Preface

As this tutorial goes to press, Microsoft and Oracle find themselves in litigation over the future development of MS Visual J Plus Plus. In an interim ruling, the judge in this case has decided that Microsoft must make changes to the Visual J Plus Plus v6 coding language. Although Microsoft is contesting this decision, it is complying with the court's ruling in the version of Visual J Plus Plus v6 found on this tutorial's CD. Link to http://msdn.microsoft.com/visualj/lawsuitruling.asp to learn more about this litigation and other decisions stemming from this trial.

Impact on Visual J Plus Plus v6

Most of the changes directed by the court to date have no affect on the text or the code contained within this tutorial. Two changes are significant enough to warrant explanation.

──────────────────────────────

Parts of the exercise:
1 > Write out the preface word for word, everything from "Impact on Visual" down to "to warrant explanation.".
2 > In the preface, how many of the court-directed changes are called significant enough to warrant explanation?

Recorded data:
──────────────────────────────

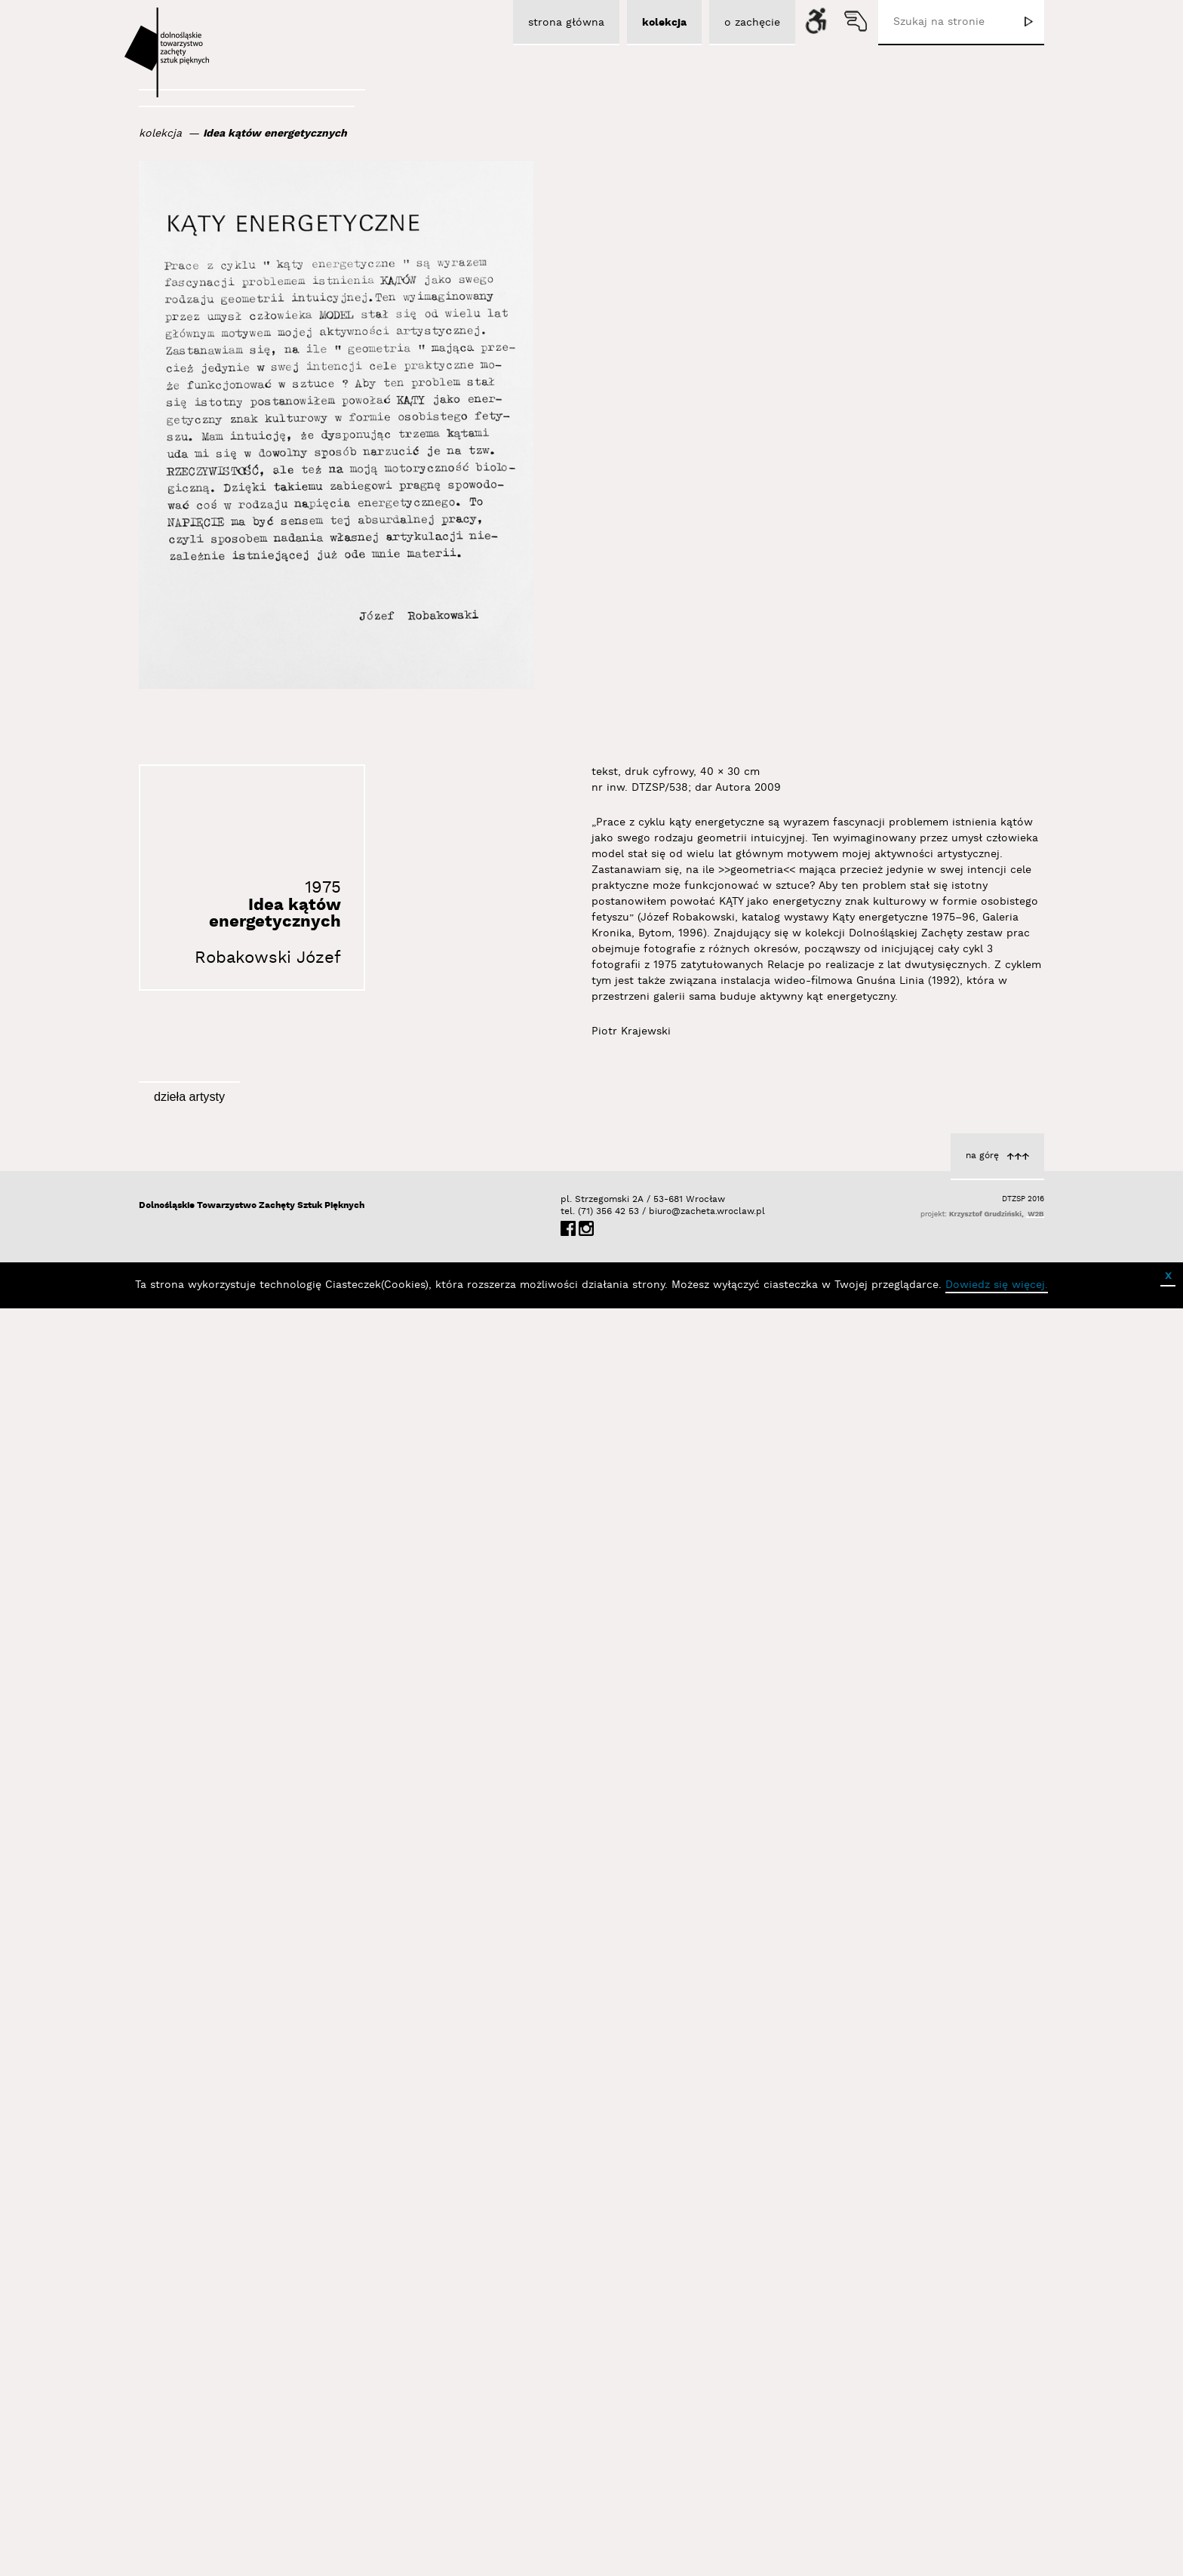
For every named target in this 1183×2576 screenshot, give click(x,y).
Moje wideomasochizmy (648, 1690)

──────────────────────────────

Task-by-task solutions:
1 >
Impact on Visual J Plus Plus v6

Most of the changes directed by the court to date have no affect on the text or the code contained within this tutorial. Two changes are significant enough to warrant explanation.

2 > Two.